The Seifsa-affiliated membership, which accounts for 57% of all employees employed by all the employer organisations on the bargaining council, and Numsa, representing in excess of 115 000 members, signed the agreement on May 13 at the Birchwood Conference Centre, in Boksburg, Seifsa says.
“This agreement is a testament to the commitment by the social partners to seek a settlement as soon as possible and with minimal disruption,” says Seifsa CEO Lucio Trentini.
The agreement was reached on the foundation laid by the signing of a process agreement by all the parties prior to the start of the negotiations, Seifsa informs.
“Of historical importance is the commitment by the parties to meaningfully address access to housing for industry workers,” Trentini says.
The parties have agreed to request the Board of Trustees of the Metals and Engineering Industries Benefit Funds, who oversee investments under management in excess of R149-billion, to develop an institutional framework, covering amongst other, eligibility and legal criteria, funding model/s, subsidy mechanisms and/or programmes and substantive policy approaches within three months of the signing this agreement.
“Stakeholders have agreed to convene and jointly formulate an industrial policy framework focused on re-building and repairing public infrastructure, alleviating bottlenecks constraining economic growth while ensuring the long-term sustainability of the metals and engineering sector,” adds Trentini.
Also, several outstanding issues have been identified and referred to various working groups and committees for further investigation, discussion and processing, Seifsa says.
Meanwhile, in a separate statement, National Employers’ Association of South Africa (Neasa) CE Gerhard Papenfus says Neasa is not a signatory to the agreement between Seifsa and Numsa.
He argues that Seifsa represents “a mere 10% of employers in the industry”.
Papenfus says that owing to de-industrialisation, the industry is at least 37% smaller than what it was 15 years ago, and that the agreement does not address this, which it believes will drive the continued decline of the industry.

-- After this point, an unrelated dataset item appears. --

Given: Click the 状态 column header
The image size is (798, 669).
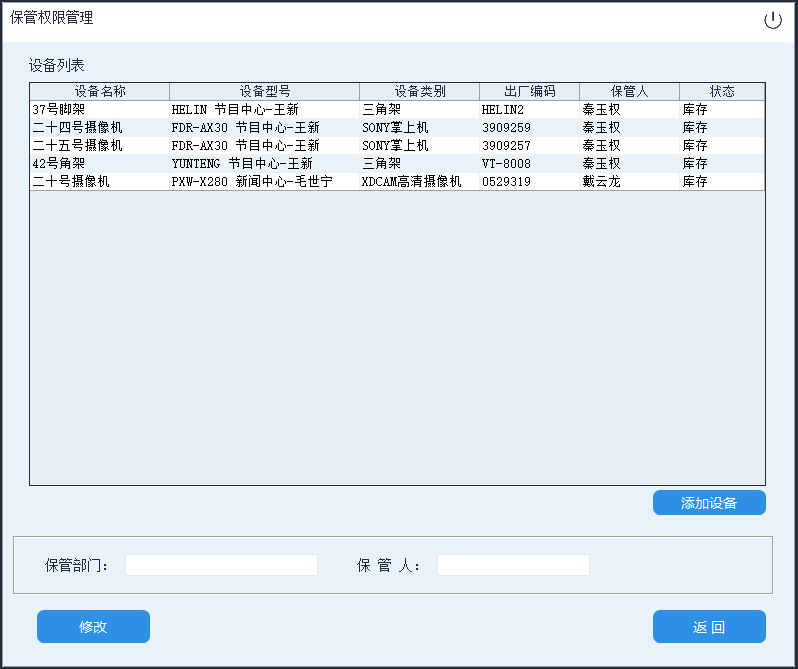Looking at the screenshot, I should click(722, 91).
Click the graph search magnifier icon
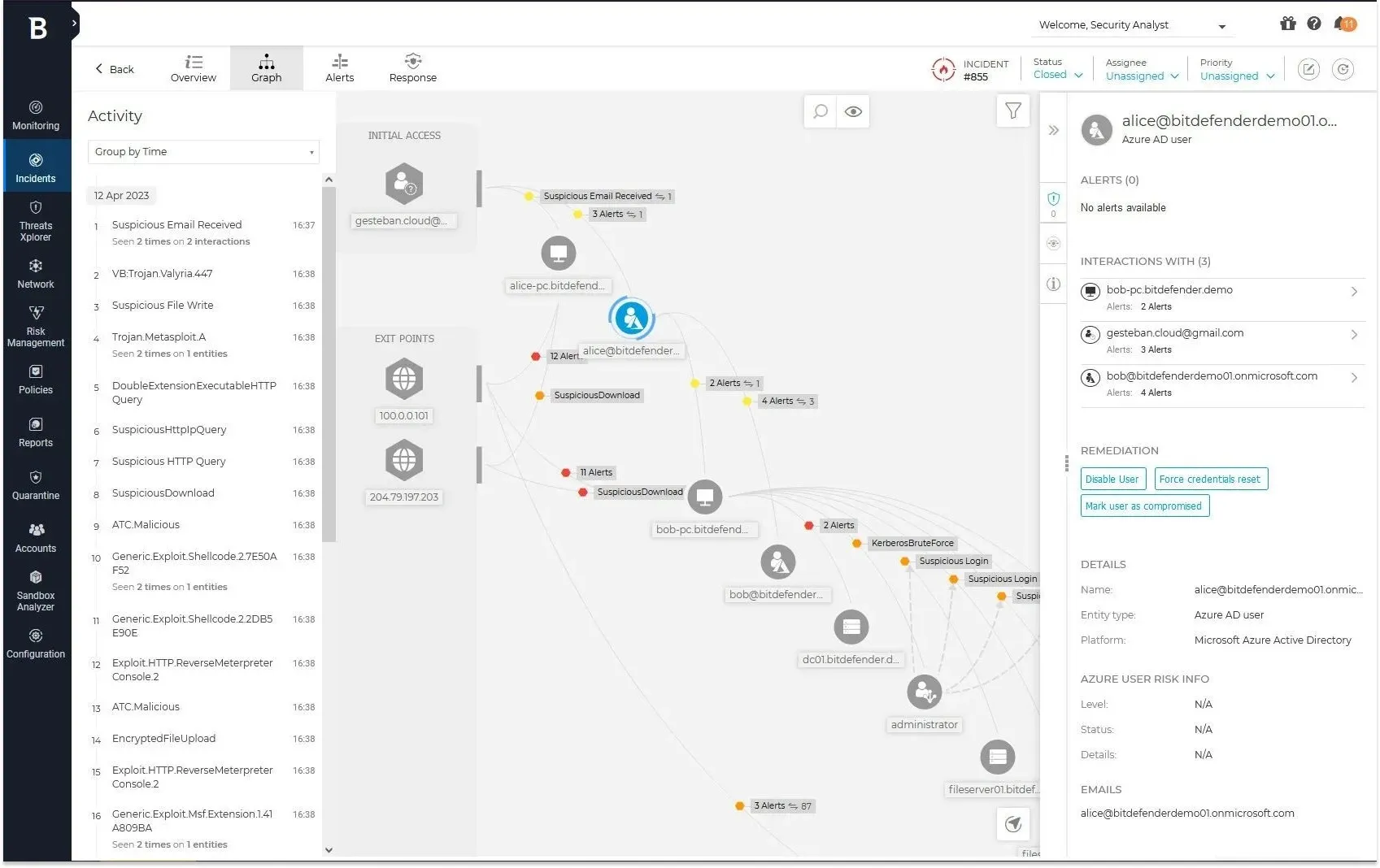Viewport: 1380px width, 868px height. (821, 111)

He points out that Neasa retained only one demand as a condition to become a party to the agreement – business growth-orientated criteria in the exemption policy.
“However, the trade union parties rejected that outright, and for Seifsa, it was not a priority,” Papenfus emphasises.
He avers that the steel industry’s current wage agreement is by far the highest of all industries governed by collective bargaining agreements in South Africa, and that its wage demands are too high to allow for any prospect of job creation.
“As a result of a bizarre and entirely undemocratic legislative arrangement, provided for in the Labour Relations Act, this agreement can be extended to non-signatories – the remaining 90% of the industry.
“Quite incredulously, this extension is possible with the help of the Plastic Convertors’ Association of South Africa, an employer body that has no employees in this sector and consequently will not be affected by the outcome of these negotiations,” Papenfus says.